In a revitalisation effort, Virgin Media will pull back on bandwidth throttling, giving more people more time to pull down their favourite nudes, TV shows and tunes open source software at high speed.

We lay out the tiered, friendlier throttling routine here.

Web 2.0 plugged – official

Could any weekly wrap be complete with Microsoft unfurling a patch pack on customers? Of course not.

Go on and gorge from the patch trough and pick up seven fixes, including some plugs for severe risks in DirectX, Windows Media Format Runtime and – you knew it was coming – IE.

Meanwhile, anti-virus specialist Kaspersky did itself few favours by lobbing out an update that crippled Windows machines. (We know, as if Microsoft needed any help.)

Er, and then Facebook managed to offend just about everyone with its vile Captcha, while HP put laptop users at risk.

Kazakhstan or bust

London's financial set picked this week to inform IT directors about the future.

As the banking types see it, Intel needs to wield its near-monopoly more violently in order to get partners to product better server products.
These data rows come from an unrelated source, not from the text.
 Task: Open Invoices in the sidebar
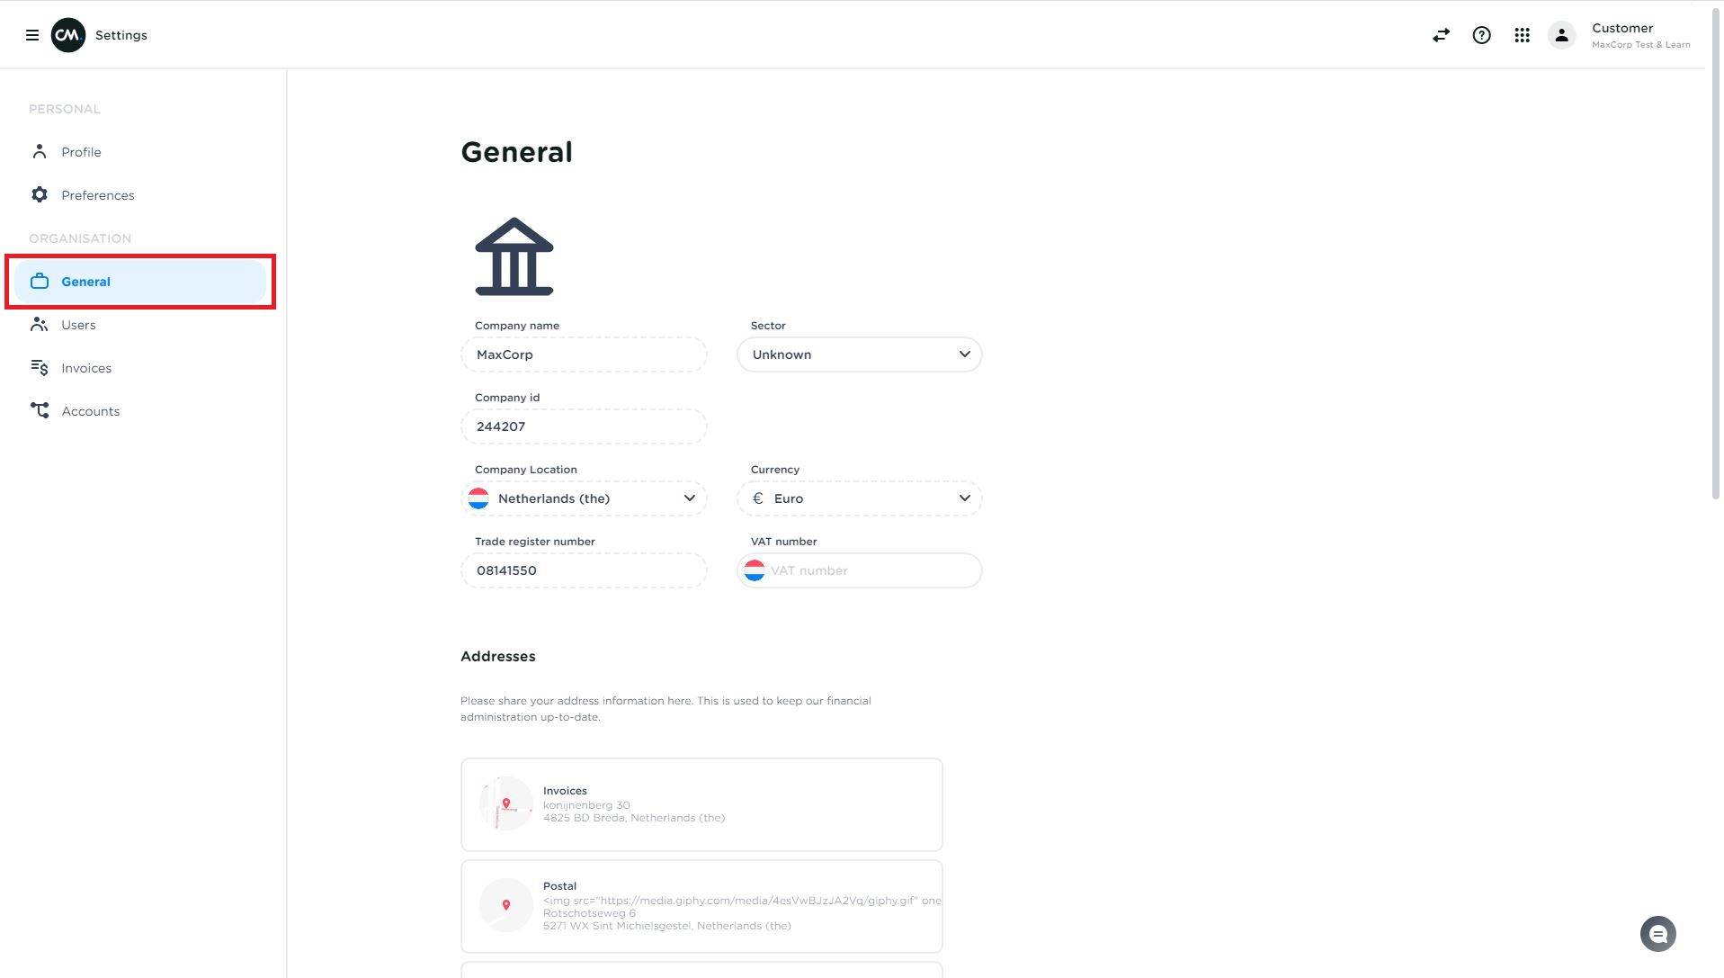86,368
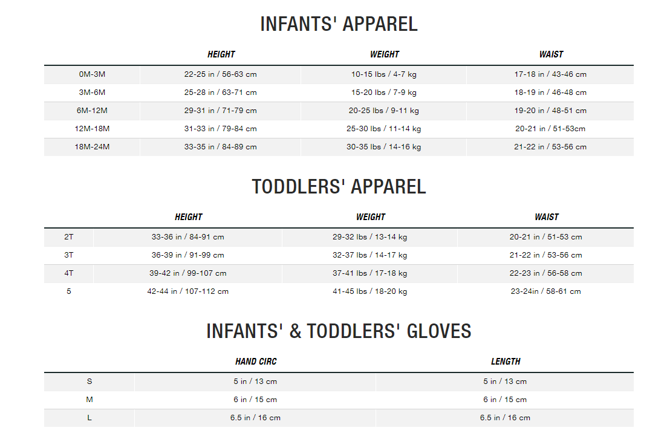This screenshot has height=442, width=667.
Task: Select the 4T height cell
Action: tap(187, 273)
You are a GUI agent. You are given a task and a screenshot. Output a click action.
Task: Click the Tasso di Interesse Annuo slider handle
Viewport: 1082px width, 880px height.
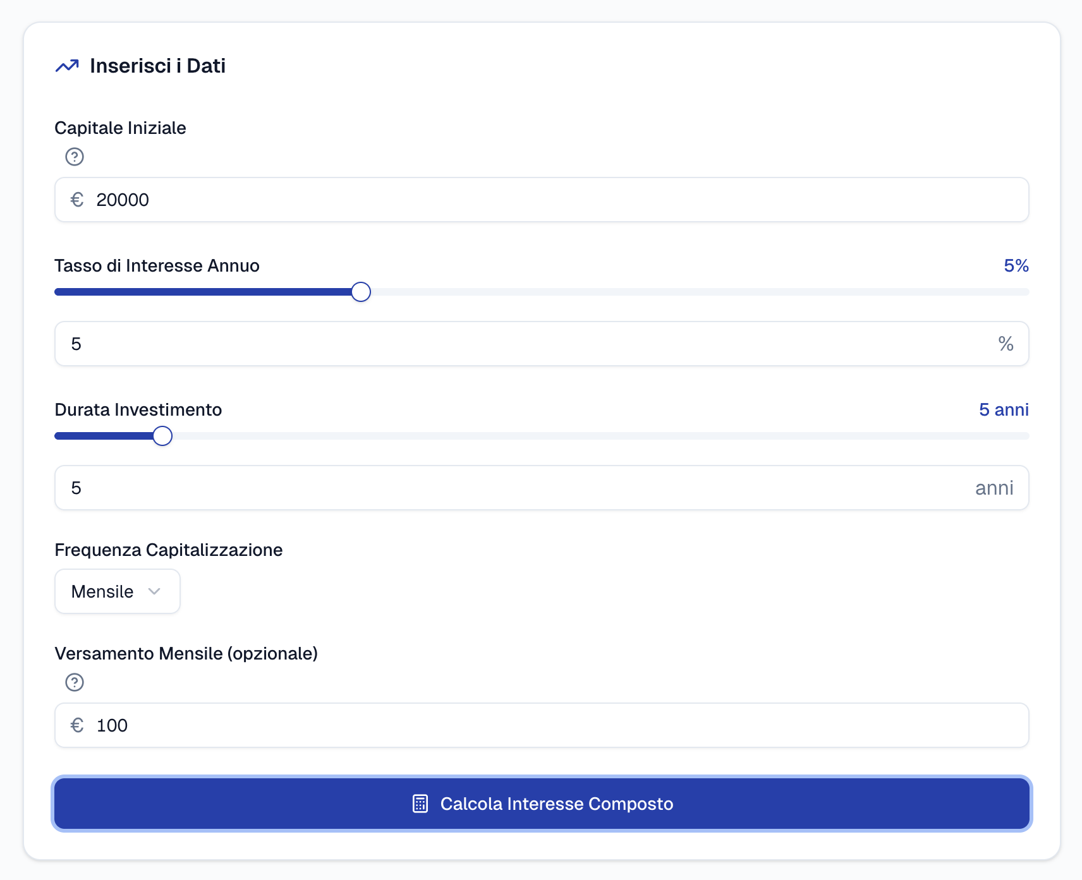coord(361,292)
Once better kit arrives, the City chaps can use the hardware to get rich off IPOs in Kazakhstan and Saudi Arabia.

Dell: Now shipping with less directness

Dell's reinvention continues at speed. The PC and server vendor used to force you flip through rumpy pumpy hardware images in catalogues or on websites. These days, however, Dell invites customers to ogle its kit in store.

DSGi has signed on to shift Dell systems in actual shops in 12 countries. Euro punters will find the gear at Dixons, Currys, PC World, Electro World and PC City.
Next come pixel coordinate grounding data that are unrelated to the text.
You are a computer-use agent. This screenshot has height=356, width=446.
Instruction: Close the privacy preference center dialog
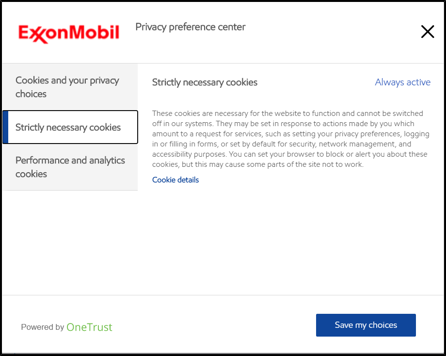click(x=427, y=32)
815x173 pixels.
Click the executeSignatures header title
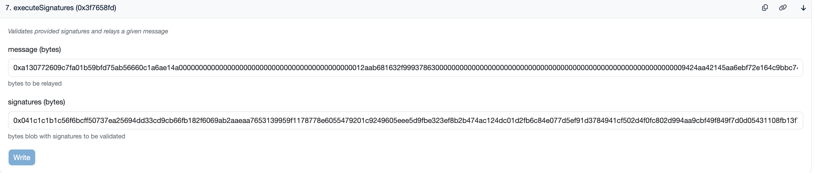click(43, 8)
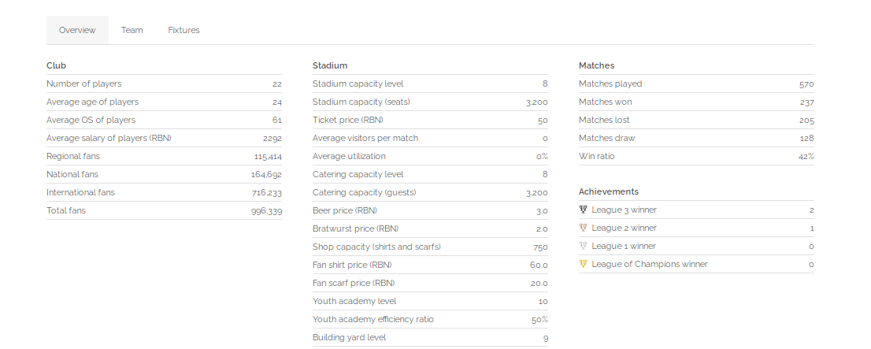This screenshot has height=349, width=871.
Task: Click the Matches played row
Action: coord(696,84)
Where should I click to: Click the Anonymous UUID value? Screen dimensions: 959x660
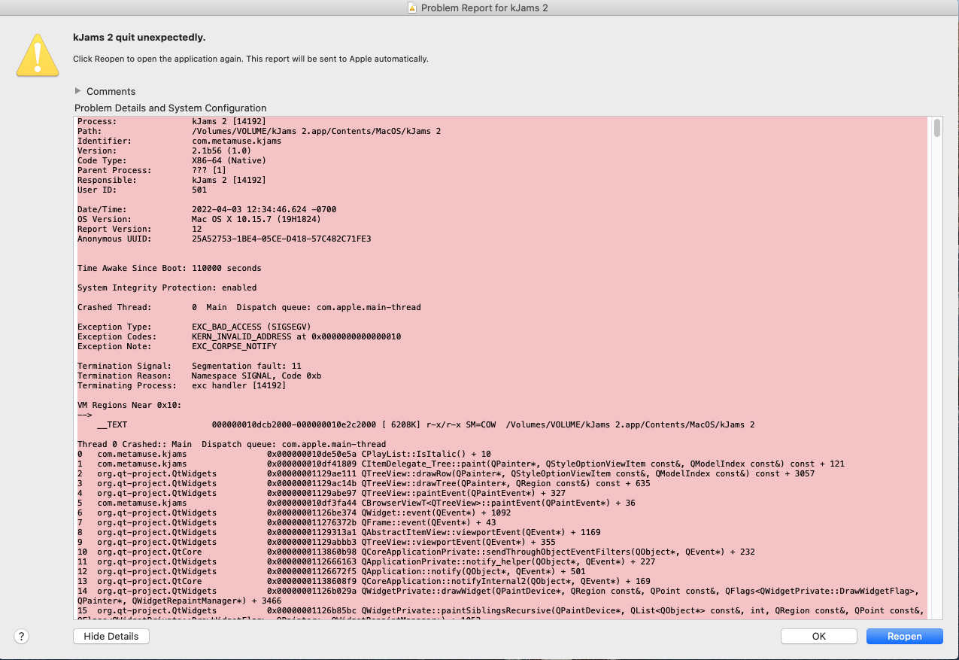(x=281, y=239)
Dell systems certainly won't be appearing in any CompUSAs stateside after the retailer gave up on selling things.

The world's largest violin

And we'll leave any hardware heads out there with some warming visions of the future.

AMD has teamed with a start-up called Violin Memory to attach giant DRAM appliances to Opteron-based servers via Hypertransport.

The result? Screaming fast memory performance at a high price.